Na sétima sessão do julgamento na 6.ª Vara do Tribunal Criminal de Lisboa, em que estão a ser julgados também João Pinto, Luís Duque e Rui Meireles, o arguido José Veiga afirmou que o prémio de assinatura de quatro milhões de euros, atribuído ao então futebolista através da empresa britânica Goodstone, foi "uma forma de o Sporting não pagar impostos".
"Todos os jogadores negoceiam contratos líquidos e, depois, os clubes encontram a forma de pagar ao jogador um valor líquido e pagar menos impostos no prémio de assinatura. Foi por isso que se aumentou 190 mil euros aos quatro milhões", disse Veiga.

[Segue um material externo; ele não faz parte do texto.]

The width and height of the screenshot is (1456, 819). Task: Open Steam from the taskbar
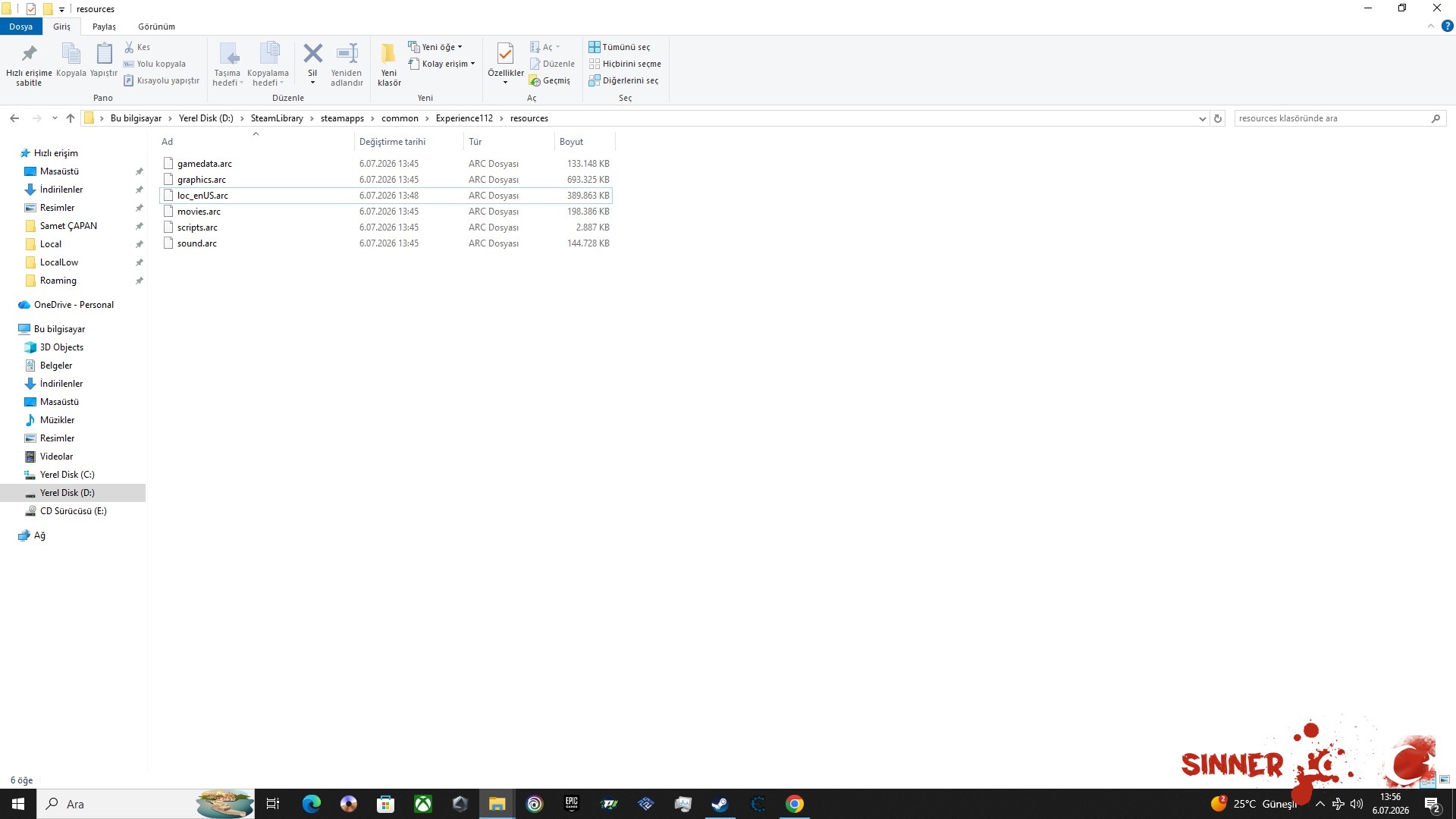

Sem mencionar o nome de Rui Meireles, responsável pelo departamento financeiro do Sporting na altura da contratação de João Pinto, José Veiga salientou que não foi ele nem o então futebolista quem arquitetou a operação financeira.
"Luís Duque [na altura, presidente da SAD] só entrou na parte desportiva. A parte financeira foi tratada pelo departamento financeiro", sublinhou Veiga, lembrando que "João Pinto não interveio no planeamento da operação, porque já tinha assinado o contrato".